ACTIVITIES
a) Retype the passage on Ms. Buten's hiring practices below word for word, beginning at the words "Arguments like these" and stopping after the words "again and again?".
b) Decide whether each statement agrees with the passage on Ms. Buten's hiring practices below. Answer yes or no for each, and quote the words of the passage that settle it.
(i) Ms. Buten hires other transgendered persons.
(ii) The passage calls for equal rights rather than special rights.
(iii) The passage holds that there are rewards to be reaped from claiming discrimination.

READING PASSAGE
━━━━━━━━━━
As a transgendered person, Ms. Buten knows full well that our talents, experience, and willingness to work match and probably exceed that of the general population. And yet, not only doesn’t she hire other transgendered persons‑‑ she doesn’t hire those she terms “minority golddiggers” who want “free money.” She seems to think that if she did hire a transgendered worker, that person would be taking the job not to contribute an honest day’s work for an honest day’s wages, but only to be waiting for an opportunity to claim discrimination, file a lawsuit, and reap the rewards. Never mind that there are no rewards to be reaped. It seems more important to businesspeople like Ms. Buten to prove to these “minority golddiggers” that their dream of instant riches won’t come true: not only will they not get rich, they won’t get work at all. That’ll show ’em.

Arguments like these really serve only one purpose: to keep the people who are somehow judged undesirable from having an equal status in this society. And members of the transgendered world who argue on behalf of the economic elite are victims, too. They are victims of a type of hate rhetoric that insidiously divides our own community into camps of “haves” and “have‑nots.” Divided and economically oppressed, we cannot hope to win legislative battles that give us equal rights in employment, housing, and public accommodation. Equal rights, not special rights. Divided and hounded by shame because no one listens or takes us seriously, how can we be expected to raise our individual (or collective) voices in protest against inhumane treatment, public ridicule, physical violence, arbitrary firings, and denial of services? Or are we just supposed to roll over and take it again and again?
━━━━━━━━━━
ENTRIES PROVIDED

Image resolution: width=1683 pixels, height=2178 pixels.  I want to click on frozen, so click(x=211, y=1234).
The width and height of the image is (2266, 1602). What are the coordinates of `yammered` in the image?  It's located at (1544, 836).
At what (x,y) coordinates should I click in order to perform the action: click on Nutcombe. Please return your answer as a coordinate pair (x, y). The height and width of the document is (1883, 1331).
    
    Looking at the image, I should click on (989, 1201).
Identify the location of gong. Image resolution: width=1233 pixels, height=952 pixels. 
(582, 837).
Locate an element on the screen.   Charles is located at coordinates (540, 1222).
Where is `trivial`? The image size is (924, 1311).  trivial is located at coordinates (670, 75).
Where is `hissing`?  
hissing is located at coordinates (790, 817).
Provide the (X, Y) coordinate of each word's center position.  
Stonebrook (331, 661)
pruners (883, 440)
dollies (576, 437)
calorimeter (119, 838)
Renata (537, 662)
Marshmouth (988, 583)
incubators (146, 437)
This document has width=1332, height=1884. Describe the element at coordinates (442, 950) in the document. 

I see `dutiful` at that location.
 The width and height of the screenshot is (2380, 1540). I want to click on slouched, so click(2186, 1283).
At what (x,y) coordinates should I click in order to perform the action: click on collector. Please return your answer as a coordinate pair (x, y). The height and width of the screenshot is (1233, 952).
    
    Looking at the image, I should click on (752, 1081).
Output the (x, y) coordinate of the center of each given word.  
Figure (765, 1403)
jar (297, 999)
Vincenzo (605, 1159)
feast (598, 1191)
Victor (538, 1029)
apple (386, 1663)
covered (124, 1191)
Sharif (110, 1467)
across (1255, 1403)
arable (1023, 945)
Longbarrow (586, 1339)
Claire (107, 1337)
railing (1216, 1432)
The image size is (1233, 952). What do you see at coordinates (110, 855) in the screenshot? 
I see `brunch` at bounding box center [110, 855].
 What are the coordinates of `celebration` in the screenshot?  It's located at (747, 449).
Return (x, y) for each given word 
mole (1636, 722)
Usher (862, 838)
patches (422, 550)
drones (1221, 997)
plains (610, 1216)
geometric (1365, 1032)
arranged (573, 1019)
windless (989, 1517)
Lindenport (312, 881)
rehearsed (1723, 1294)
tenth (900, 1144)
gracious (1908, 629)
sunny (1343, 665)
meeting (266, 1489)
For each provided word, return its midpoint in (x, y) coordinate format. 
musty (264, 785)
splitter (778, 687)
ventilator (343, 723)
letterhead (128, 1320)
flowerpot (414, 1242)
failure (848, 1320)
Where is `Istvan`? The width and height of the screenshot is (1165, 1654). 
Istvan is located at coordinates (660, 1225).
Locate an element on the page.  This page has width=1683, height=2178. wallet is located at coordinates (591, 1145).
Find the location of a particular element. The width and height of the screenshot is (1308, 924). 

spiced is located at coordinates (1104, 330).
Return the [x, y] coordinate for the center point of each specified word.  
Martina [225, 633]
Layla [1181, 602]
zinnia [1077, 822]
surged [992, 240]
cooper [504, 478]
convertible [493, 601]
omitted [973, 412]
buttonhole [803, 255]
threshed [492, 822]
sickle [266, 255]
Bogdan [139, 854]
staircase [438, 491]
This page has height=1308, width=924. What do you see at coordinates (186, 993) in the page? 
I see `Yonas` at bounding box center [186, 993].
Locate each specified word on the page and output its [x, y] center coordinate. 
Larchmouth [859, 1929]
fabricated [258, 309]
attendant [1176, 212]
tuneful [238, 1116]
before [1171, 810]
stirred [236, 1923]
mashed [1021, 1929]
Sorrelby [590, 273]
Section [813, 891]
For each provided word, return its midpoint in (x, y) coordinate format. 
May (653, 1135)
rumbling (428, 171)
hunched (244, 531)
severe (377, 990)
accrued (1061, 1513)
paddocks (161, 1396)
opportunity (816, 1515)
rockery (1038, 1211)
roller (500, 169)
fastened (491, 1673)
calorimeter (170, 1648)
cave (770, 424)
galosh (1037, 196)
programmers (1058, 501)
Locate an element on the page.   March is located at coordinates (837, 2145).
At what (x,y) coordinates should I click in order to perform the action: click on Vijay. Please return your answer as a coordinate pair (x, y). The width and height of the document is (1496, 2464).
━━━━━━━━━━
ANSWERS BY ITEM
a)
Arguments like these really serve only one purpose: to keep the people who are somehow judged undesirable from having an equal status in this society. And members of the transgendered world who argue on behalf of the economic elite are victims, too. They are victims of a type of hate rhetoric that insidiously divides our own community into camps of “haves” and “have‑nots.” Divided and economically oppressed, we cannot hope to win legislative battles that give us equal rights in employment, housing, and public accommodation. Equal rights, not special rights. Divided and hounded by shame because no one listens or takes us seriously, how can we be expected to raise our individual (or collective) voices in protest against inhumane treatment, public ridicule, physical violence, arbitrary firings, and denial of services? Or are we just supposed to roll over and take it again and again?

b)
(i) No: "not only doesn’t she hire other transgendered persons"
(ii) Yes: "Equal rights, not special rights."
(iii) No: "Never mind that there are no rewards to be reaped."